# Designing RLC circuits at specific frequencies for teaching use

I need help designing simple circuits that resonate around specific frequencies. Basically I am looking for recommendations as to what size capacitor, inductor, and resistors I should get. Sorry if this is not the right forum - I am new to all of this!

We will use them to model neuronal resonance in an undergrad course. Each student group would get a breadboard + components, simple audio / function generator (adjusting input frequency) and measure resulting AC voltage with a multimeter. They will estimate the resonant frequency range by noting which input frequency produces the highest voltage response on the multimeter, and then change out components of the circuit to see how their properties affect this output.

I was hoping to create circuits that resonate around 8 Hz, 16 Hz, and anywhere between 30-35 Hz. These don't have to be exact.

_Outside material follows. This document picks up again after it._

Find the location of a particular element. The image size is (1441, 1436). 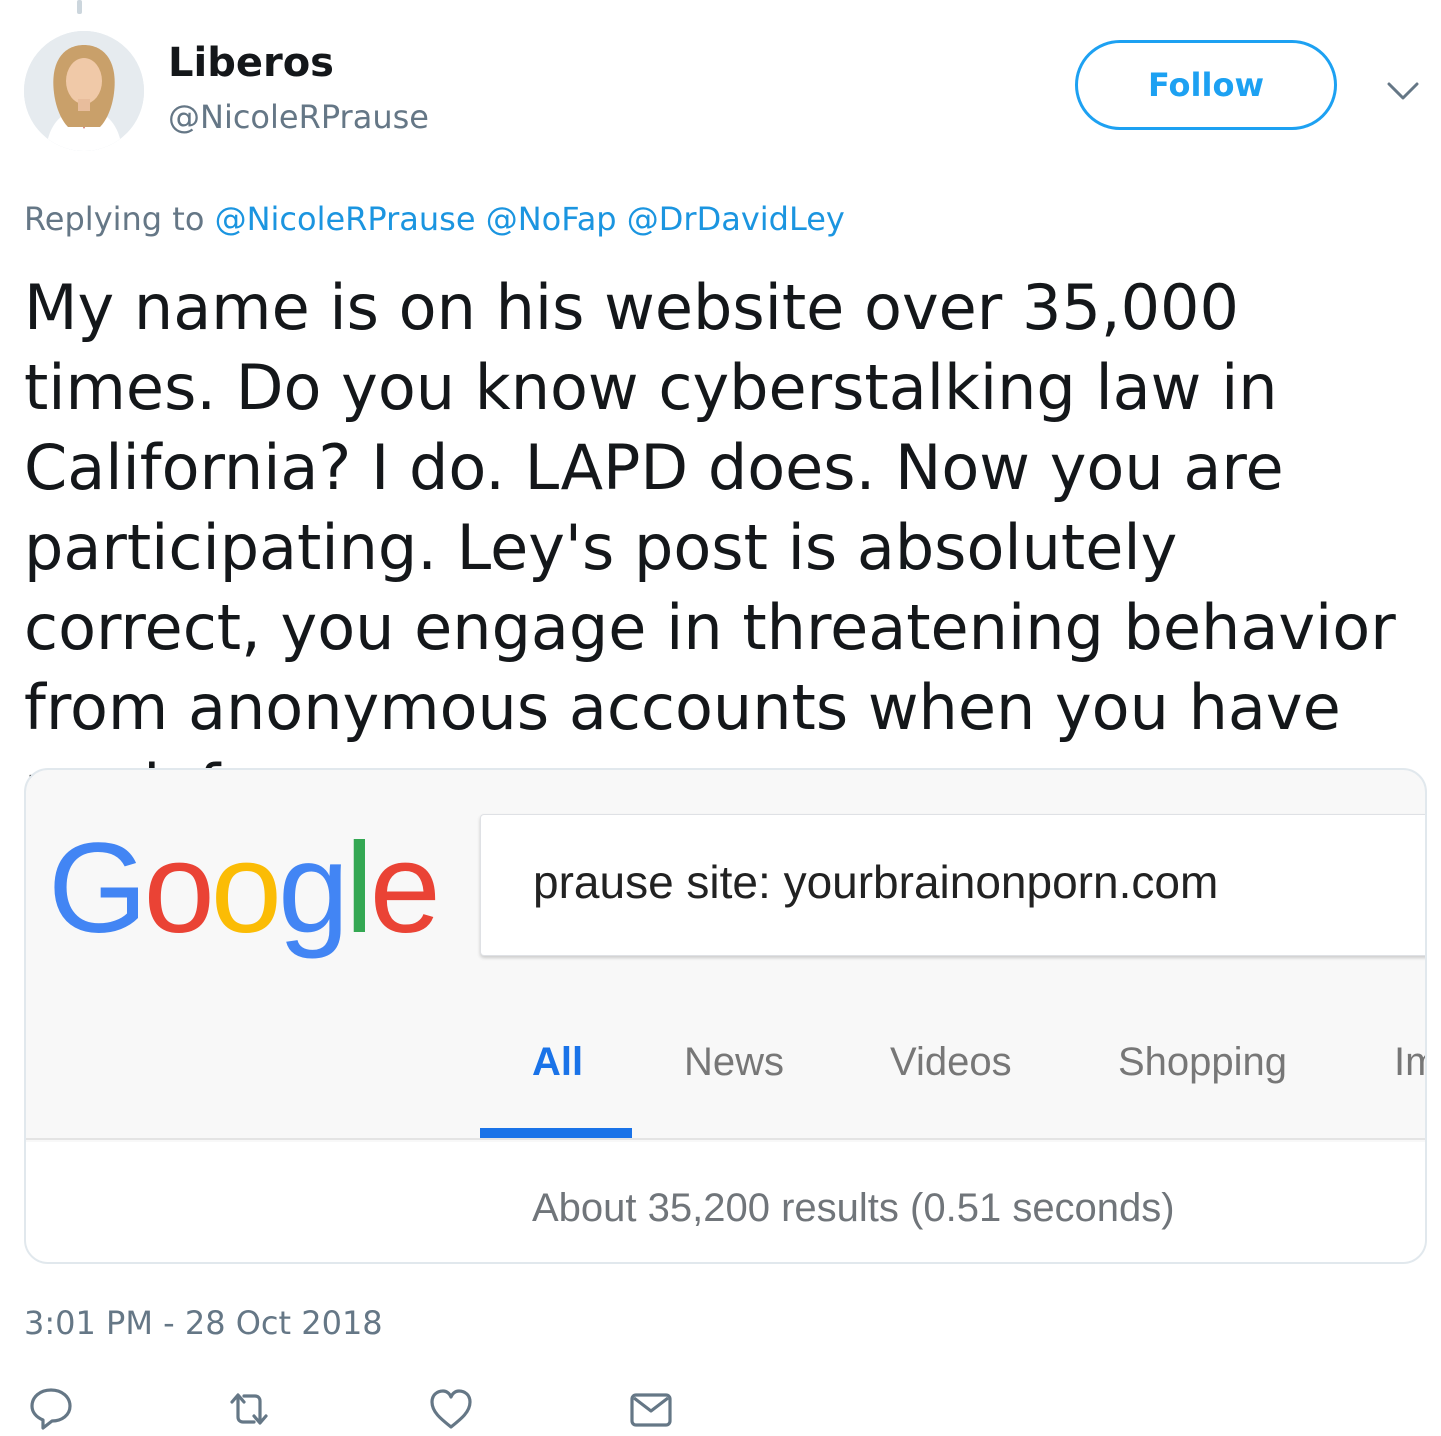

active-tab-indicator is located at coordinates (556, 1133).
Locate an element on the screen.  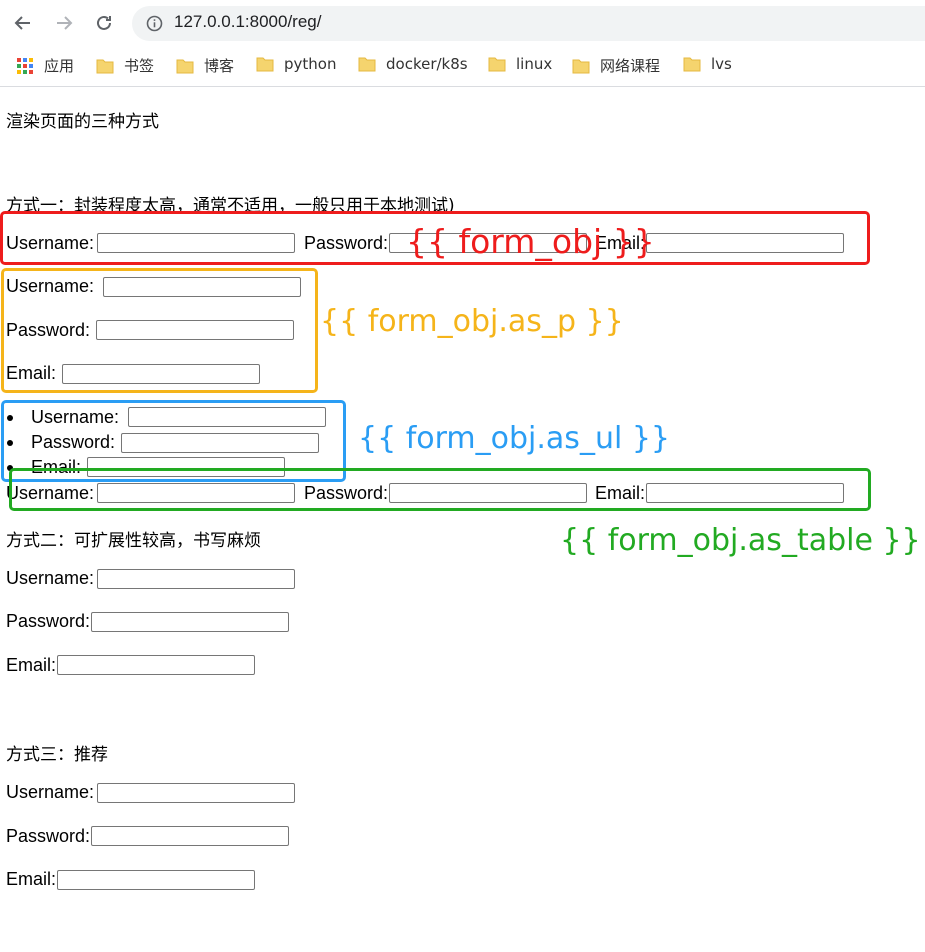
reload-button is located at coordinates (104, 23).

Assuming that you have an $$RLC$$ circuit, the resonant frequency will be $$f_0 = \frac{1}{2\pi\sqrt{LC}}$$ so, theoretically, you can pick either $$L$$ or $$C$$ arbitrarily and then calculate the other for a given resonant frequency.
Unfortunately, you want circuits that are resonant at low frequencies. For reasonable values of $$C$$ you will need very large $$L$$. As an example of something similar you could look at the crossover networks used with subwoofer speakers. In the real world, high-value inductors also tend to have a high parasitic resistance, because they are made with many turns of wire. This will tend to make the resonance appear less ideal.
If you have an audio generator or function generator you may not be able to drive the low impedances that you will get at resonance. You will need $$R$$ to be at least 50Ω, perhaps several hundred ohms. For students to be able to observe a significant change in behavior at resonance, the total impedance of the $$RLC$$ should be significantly greater than $$R$$ when close, but not at, resonance. This will also push you to large inductors.